Su fase más escasa
Mientras los bancos centrales luchan por contener la inflación y mantener el control sobre monedas que pueden emitirse sin límite, Bitcoin acaba de entrar en su fase más escasa. Tras haberse minado ya 20 de los 21 millones previstos, el último millón de bitcoins se liberará lentamente hasta alrededor del año 2140. Es decir, casi nadie de los que estamos leyendo esto hoy verá salir de la mina el último satoshi. Estamos minando para nuestros tataranietos.
En un escenario así, guardar bitcoin dejará de parecer solo una estrategia de inversión. Con una oferta cada vez más limitada, desprenderse de una fracción de bitcoin podría sentirse, con el tiempo, como perder una pequeña pieza de un puzle que nunca volverá a completarse.
También cambiará la forma en la que hablamos de la moneda. El tiempo de aspirar a tener un bitcoin completo podría ir quedando atrás. A medida que el activo se vuelve más escaso y valioso, la unidad real de uso tenderá a ser el satoshi, su fracción más pequeña. Poseer uno de los 21 millones de bitcoins completos podría convertirse en algo reservado a grandes instituciones, fondos o incluso Estados. El usuario común se conformará con acumular satoshis.
Bitcoin no necesita depósitos
Haber alcanzado los 20 millones de monedas sin un solo fallo en el sistema, sin haber modificado las reglas del consenso a mitad del partido y sin haber necesitado rescates, demuestra que el código es infinitamente más fiable que cualquier política monetaria humana. Al cierre de esta edición, el precio de bitcoin se sitúa alrededor de 70.318 dólares, con una capitalización cercana a los 1,4 billones de dólares.

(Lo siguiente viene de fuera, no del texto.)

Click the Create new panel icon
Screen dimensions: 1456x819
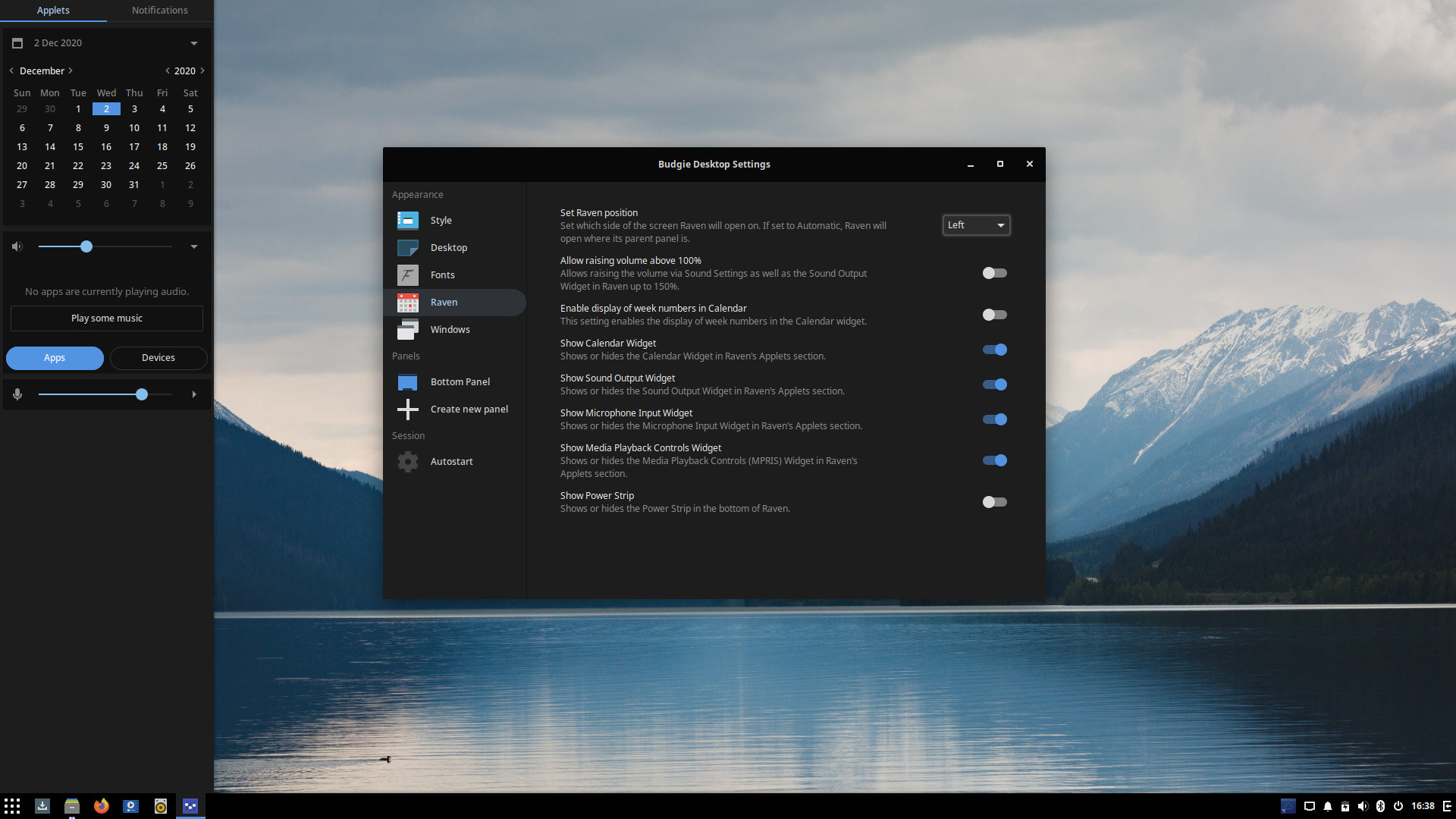[x=408, y=408]
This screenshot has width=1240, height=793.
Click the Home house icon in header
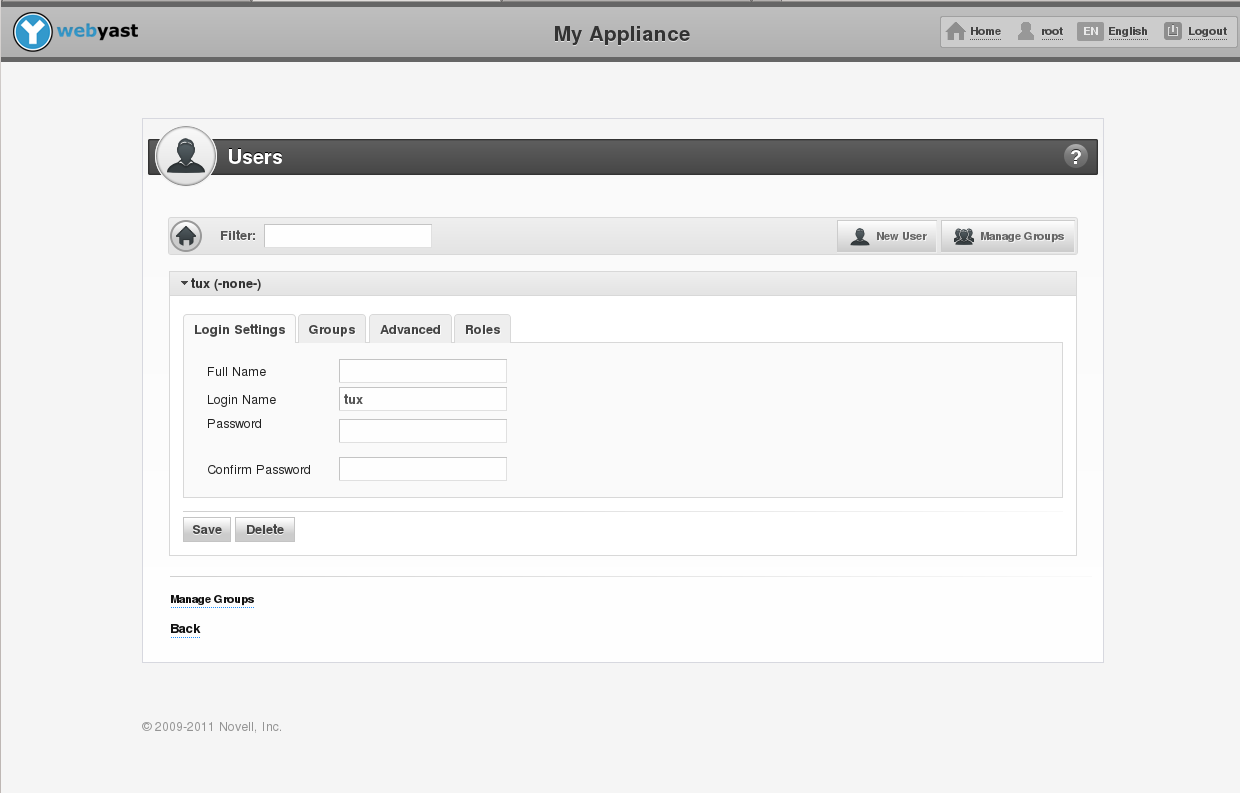tap(956, 31)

Bitcoin ha demostrado ser la infraestructura financiera más predecible y sólida que la humanidad haya construido jamás. Mientras a los bancos les aterra que el dinero escape de sus depósitos, a Bitcoin le da igual, porque no necesita depósitos. Es el único activo en el mundo que no se puede imprimir para salvar a un banco o a un gobierno.